TASK STATEMENT - In the answer, give only the lines from the one containing "You are a computer-use" to the end of the listing below, each reproduced word for word.
Segment Open
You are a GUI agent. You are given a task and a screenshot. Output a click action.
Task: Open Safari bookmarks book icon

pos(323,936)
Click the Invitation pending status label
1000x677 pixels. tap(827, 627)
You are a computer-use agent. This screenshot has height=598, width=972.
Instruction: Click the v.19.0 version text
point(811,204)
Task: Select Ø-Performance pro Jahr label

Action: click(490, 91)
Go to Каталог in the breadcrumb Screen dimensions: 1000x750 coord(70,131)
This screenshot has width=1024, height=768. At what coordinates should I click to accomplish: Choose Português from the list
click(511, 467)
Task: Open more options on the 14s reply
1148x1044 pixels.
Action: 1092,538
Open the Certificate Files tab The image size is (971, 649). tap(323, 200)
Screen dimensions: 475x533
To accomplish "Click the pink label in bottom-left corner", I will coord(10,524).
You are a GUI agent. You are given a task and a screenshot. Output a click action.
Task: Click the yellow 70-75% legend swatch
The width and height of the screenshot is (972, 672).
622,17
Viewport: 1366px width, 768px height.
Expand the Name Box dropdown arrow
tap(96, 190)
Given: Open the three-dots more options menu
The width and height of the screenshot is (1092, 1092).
Segment Closed
EXERCISE RESPONSE -
You are a computer-use agent. This screenshot has height=598, width=972.
Instruction: Click the v.19.0 version text
point(811,204)
Task: Select Ø-Performance pro Jahr label

Action: click(490, 91)
Go to Каталог in the breadcrumb Screen dimensions: 1000x750 coord(70,131)
This screenshot has width=1024, height=768. At what coordinates should I click to accomplish: Choose Português from the list
click(511, 467)
Task: Open more options on the 14s reply
1148x1044 pixels.
Action: 1092,538
Open the Certificate Files tab The image size is (971, 649). tap(323, 200)
Screen dimensions: 475x533
To accomplish "Click the pink label in bottom-left corner", I will coord(10,524).
You are a GUI agent. You are given a task and a screenshot. Output a click action.
Task: Click the yellow 70-75% legend swatch
The width and height of the screenshot is (972, 672).
622,17
Viewport: 1366px width, 768px height.
Expand the Name Box dropdown arrow
tap(96, 190)
Given: Open the three-dots more options menu
The width and height of the screenshot is (1092, 1092).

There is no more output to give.